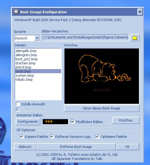Open the Deutsch language combo box
This screenshot has width=150, height=165.
(27, 38)
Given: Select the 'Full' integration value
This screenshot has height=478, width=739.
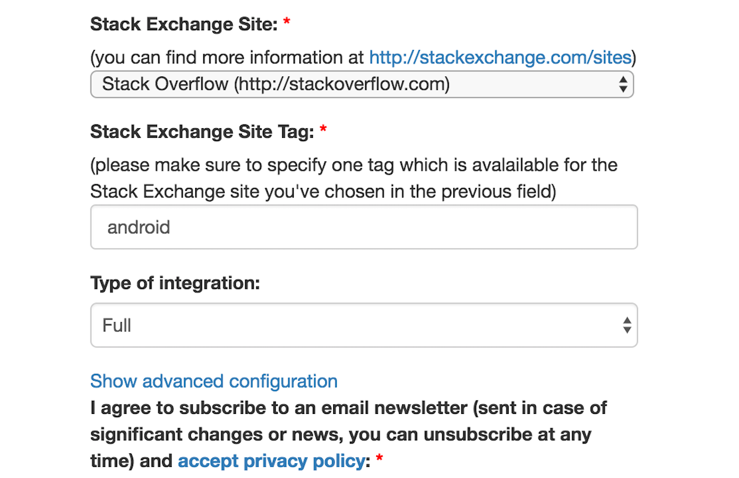Looking at the screenshot, I should point(117,325).
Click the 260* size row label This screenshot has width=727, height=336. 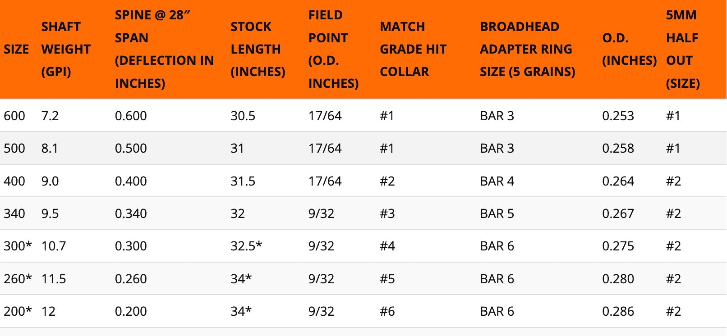(x=18, y=279)
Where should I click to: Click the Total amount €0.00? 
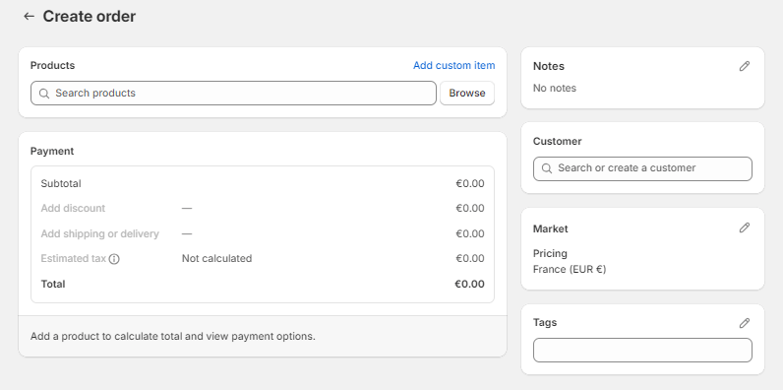469,284
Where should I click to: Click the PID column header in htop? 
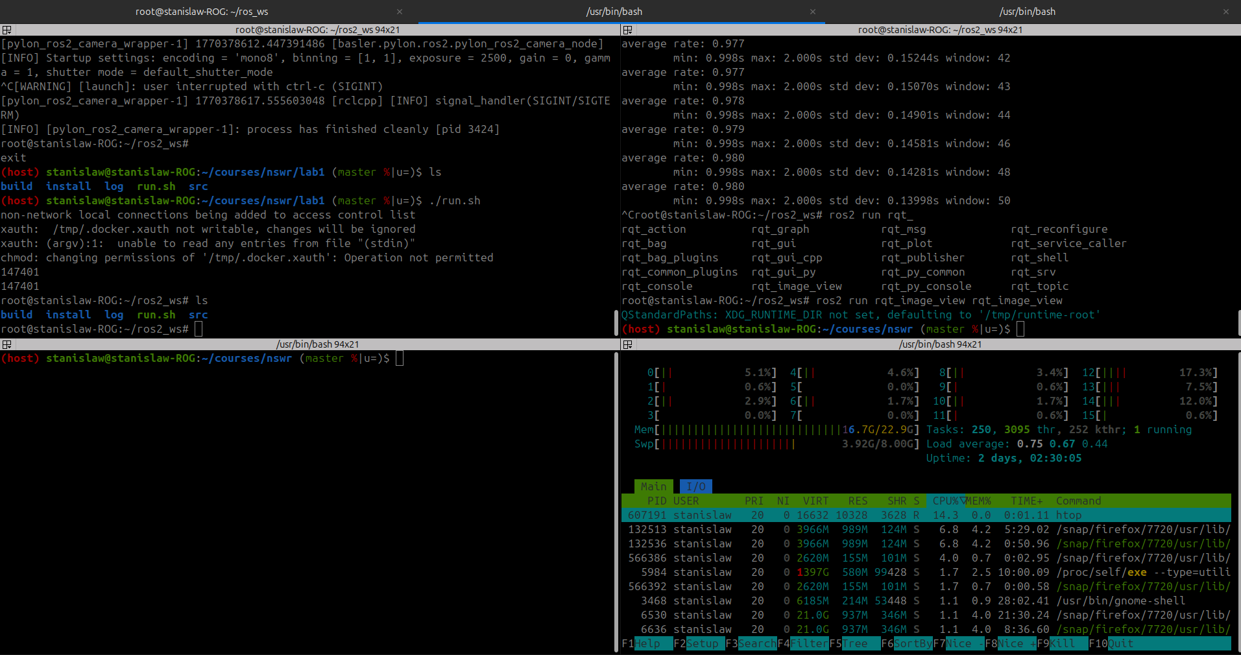[657, 501]
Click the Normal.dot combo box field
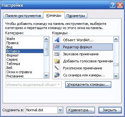Image resolution: width=125 pixels, height=117 pixels. [x=44, y=110]
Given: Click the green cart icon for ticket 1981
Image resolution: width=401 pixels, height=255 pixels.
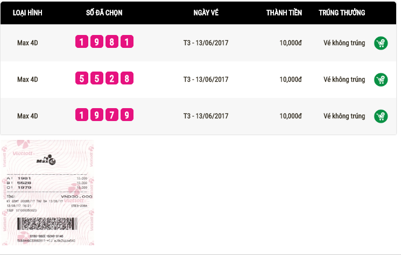Looking at the screenshot, I should point(381,43).
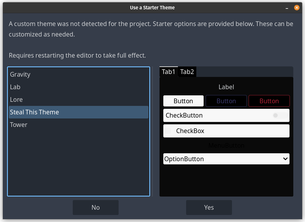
· · · · · · ·
▶ [What you are asked to do]: How many lines in the records above contain the string "Given"? Reply with the number alone.

▶ [Exercise solution]: 2